Web
Nmap discovered a Web server on the target port 80
The running service is Apache httpd 2.4.29
While it doesn’t seem to have any virtual host configured, the web application appears to be a copy of Google
It also has a user, MrR3boot, logged in
While the Search function sends out a POST request with the data, it doesn’t seem to return anything
I also have tested it for some basic SQLi with no avail
The Analytics button, however, leads to a file; analytics.php
Analytics.php
It does appear to be an analytics application as it shows the average of startup density by cities
Interestingly, it supports Connect and Open features
It’s deadend
Fuzzing
┌──(kali㉿kali)-[~/archive/htb/labs/mango]
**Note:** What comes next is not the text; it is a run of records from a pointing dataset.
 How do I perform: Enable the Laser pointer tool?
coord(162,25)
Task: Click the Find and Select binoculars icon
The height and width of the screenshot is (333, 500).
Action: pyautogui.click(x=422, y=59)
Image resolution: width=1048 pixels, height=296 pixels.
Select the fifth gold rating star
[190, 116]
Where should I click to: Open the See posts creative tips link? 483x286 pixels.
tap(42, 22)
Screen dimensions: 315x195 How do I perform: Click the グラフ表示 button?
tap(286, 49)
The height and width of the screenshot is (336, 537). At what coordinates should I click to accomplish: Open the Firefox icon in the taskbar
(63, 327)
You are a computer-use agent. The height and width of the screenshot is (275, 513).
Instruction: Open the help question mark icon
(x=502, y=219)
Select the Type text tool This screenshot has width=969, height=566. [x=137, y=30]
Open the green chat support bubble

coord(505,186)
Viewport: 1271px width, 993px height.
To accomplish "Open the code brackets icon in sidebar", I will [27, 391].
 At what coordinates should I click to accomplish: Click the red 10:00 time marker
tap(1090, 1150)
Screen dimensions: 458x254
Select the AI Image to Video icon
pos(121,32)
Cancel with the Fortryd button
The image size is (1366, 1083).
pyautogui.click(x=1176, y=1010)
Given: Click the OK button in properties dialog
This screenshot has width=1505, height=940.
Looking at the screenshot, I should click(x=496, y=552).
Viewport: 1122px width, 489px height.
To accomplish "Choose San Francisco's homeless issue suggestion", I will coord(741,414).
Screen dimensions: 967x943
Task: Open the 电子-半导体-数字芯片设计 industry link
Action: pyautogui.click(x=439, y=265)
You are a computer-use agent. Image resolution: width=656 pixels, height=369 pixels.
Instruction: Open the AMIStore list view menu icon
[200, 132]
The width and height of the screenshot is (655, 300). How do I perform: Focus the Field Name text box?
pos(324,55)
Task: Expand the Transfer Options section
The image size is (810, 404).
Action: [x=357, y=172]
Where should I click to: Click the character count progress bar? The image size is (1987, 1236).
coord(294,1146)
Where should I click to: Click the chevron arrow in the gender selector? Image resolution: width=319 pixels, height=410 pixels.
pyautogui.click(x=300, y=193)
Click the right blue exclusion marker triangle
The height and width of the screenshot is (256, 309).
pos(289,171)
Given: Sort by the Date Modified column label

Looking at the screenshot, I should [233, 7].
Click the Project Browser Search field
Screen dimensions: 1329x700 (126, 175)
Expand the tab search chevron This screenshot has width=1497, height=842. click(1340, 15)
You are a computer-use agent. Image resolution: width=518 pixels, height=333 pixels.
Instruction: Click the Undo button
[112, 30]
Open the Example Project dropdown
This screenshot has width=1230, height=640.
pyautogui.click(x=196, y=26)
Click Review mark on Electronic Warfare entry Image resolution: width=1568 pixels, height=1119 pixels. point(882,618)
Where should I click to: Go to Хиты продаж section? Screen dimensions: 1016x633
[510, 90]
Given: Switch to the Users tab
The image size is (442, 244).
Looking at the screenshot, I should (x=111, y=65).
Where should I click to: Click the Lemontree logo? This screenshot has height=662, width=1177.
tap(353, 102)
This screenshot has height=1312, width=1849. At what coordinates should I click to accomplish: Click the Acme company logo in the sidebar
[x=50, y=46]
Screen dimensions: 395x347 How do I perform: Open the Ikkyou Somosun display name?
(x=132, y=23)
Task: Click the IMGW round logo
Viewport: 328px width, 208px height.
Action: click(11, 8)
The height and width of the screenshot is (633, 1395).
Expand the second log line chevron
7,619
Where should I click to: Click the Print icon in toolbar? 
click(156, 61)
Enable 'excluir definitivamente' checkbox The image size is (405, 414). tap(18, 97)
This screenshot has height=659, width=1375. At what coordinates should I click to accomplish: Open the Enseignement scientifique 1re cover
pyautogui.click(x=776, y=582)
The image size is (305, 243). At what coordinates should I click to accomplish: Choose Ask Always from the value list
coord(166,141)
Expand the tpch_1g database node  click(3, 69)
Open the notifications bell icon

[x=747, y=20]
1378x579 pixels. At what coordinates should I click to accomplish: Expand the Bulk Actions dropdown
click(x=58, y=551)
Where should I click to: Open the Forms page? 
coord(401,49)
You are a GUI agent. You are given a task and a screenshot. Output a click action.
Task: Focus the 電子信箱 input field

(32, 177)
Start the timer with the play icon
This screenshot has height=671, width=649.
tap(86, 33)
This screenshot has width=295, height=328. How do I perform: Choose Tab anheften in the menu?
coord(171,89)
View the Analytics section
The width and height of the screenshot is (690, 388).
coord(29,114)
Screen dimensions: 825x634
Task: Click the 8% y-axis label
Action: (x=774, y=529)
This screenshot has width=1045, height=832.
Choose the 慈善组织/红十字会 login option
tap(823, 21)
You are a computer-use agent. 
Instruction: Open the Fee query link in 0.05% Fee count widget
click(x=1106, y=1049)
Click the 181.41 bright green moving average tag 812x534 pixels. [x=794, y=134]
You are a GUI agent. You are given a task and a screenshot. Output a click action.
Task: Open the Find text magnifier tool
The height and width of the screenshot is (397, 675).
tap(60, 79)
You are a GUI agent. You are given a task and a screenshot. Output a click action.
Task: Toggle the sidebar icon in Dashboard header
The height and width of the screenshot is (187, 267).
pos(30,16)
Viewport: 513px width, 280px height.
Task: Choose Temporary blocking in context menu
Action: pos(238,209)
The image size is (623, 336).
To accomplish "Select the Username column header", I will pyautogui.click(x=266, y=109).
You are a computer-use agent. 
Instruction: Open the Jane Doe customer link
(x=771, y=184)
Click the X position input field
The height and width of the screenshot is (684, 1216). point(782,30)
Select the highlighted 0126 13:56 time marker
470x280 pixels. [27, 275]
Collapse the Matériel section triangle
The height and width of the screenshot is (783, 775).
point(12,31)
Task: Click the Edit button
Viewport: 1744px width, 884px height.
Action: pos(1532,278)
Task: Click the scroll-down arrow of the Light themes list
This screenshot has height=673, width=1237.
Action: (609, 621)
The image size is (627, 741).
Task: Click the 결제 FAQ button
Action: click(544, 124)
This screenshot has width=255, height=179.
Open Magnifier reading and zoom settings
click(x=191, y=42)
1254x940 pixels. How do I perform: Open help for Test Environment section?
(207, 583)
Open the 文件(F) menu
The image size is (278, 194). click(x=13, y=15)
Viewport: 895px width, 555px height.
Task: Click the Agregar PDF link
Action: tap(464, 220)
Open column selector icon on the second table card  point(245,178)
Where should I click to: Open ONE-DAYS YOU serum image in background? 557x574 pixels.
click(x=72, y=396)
└─$ ffuf -c -w /usr/share/wordlists/seclists/discovery/web-content/directory-list-2.3-big.txt -u https://$IP/FUZZ -ic -e .txt,.php
________________________________________________
:: Method : GET
:: URL : https://10.10.10.162/FUZZ
:: Wordlist : FUZZ: /usr/share/wordlists/seclists/Discovery/Web-Content/directory-list-2.3-big.txt
:: Extensions : .txt .php
:: Follow redirects : false
:: Calibration : false
:: Timeout : 10
:: Threads : 40
:: Matcher : Response status: 200,204,301,302,307,401,403,405,500
________________________________________________
[status: 200, Size: 5152, Words: 543, Lines: 217, Duration: 125ms]
* fuzz: index.php
[status: 200, Size: 397607, Words: 79777, Lines: 15332, Duration: 119ms]
* fuzz: analytics.php
[WARN] Caught keyboard interrupt (Ctrl-C)
┌──(kali㉿kali)-[~/archive/htb/labs/mango]
└─$ ffuf -c -w /usr/share/wordlists/seclists/discovery/web-content/directory-list-2.3-big.txt -u https://mango.htb/FUZZ -ic -e .txt,.php
________________________________________________
:: Method : GET
:: URL : https://mango.htb/FUZZ
:: Wordlist : FUZZ: /usr/share/wordlists/seclists/Discovery/Web-Content/directory-list-2.3-big.txt
:: Extensions : .txt .php
:: Follow redirects : false
:: Calibration : false
:: Timeout : 10
:: Threads : 40
:: Matcher : Response status: 200,204,301,302,307,401,403,405,500
________________________________________________
[status: 200, Size: 5152, Words: 543, Lines: 217, Duration: 113ms]
* fuzz: index.php
[status: 200, Size: 397607, Words: 79777, Lines: 15332, Duration: 109ms]
* fuzz: analytics.php
[WARN] Caught keyboard interrupt (Ctrl-C)
┌──(kali㉿kali)-[~/archive/htb/labs/mango]
└─$ ffuf -c -w /usr/share/wordlists/seclists/discovery/web-content/directory-list-2.3-big.txt -u https://staging-order.mango.htb/FUZZ -ic -e .txt,.php
________________________________________________
:: Method : GET
:: URL : https://staging-order.mango.htb/FUZZ
:: Wordlist : FUZZ: /usr/share/wordlists/seclists/Discovery/Web-Content/directory-list-2.3-big.txt
:: Extensions : .txt .php
:: Follow redirects : false
:: Calibration : false
:: Timeout : 10
:: Threads : 40
:: Matcher : Response status: 200,204,301,302,307,401,403,405,500
________________________________________________
[status: 200, Size: 5152, Words: 543, Lines: 217, Duration: 100ms]
* fuzz: index.php
[status: 200, Size: 397607, Words: 79777, Lines: 15332, Duration: 113ms]
* fuzz: analytics.php
[WARN] Caught keyboard interrupt (Ctrl-C)Nothing found
Virtual Host / Sub-domain Discovery
┌──(kali㉿kali)-[~/archive/htb/labs/mango]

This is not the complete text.